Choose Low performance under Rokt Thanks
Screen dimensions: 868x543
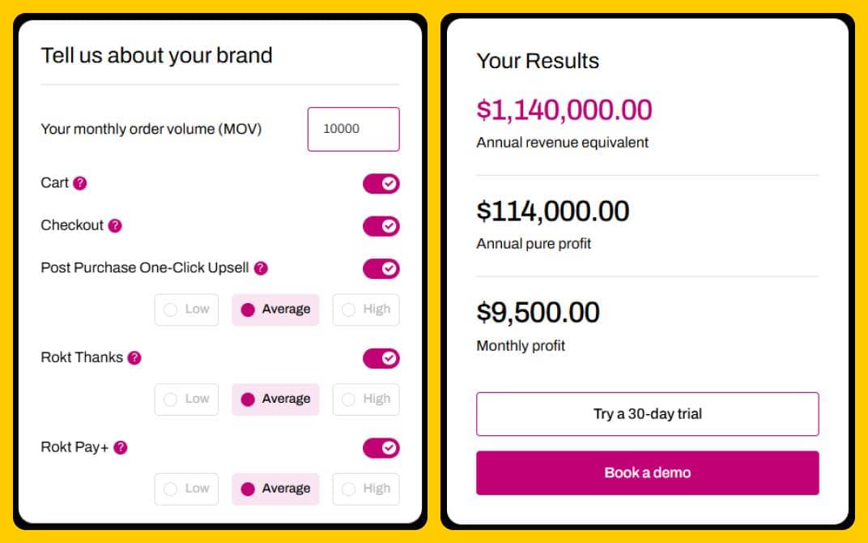click(x=186, y=399)
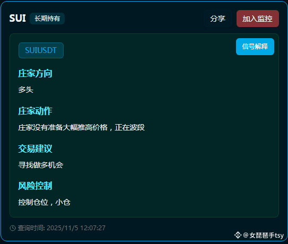The image size is (288, 244).
Task: Click the 长期持有 badge
Action: coord(47,19)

========

> REQUIREMENT: From the entries above, output every line exactly and omit any image.

> ANSWER BELOW:
Choose Low performance under Rokt Thanks
Screen dimensions: 868x543
click(x=186, y=399)
The image size is (288, 244).
Task: Click the 长期持有 badge
Action: coord(47,19)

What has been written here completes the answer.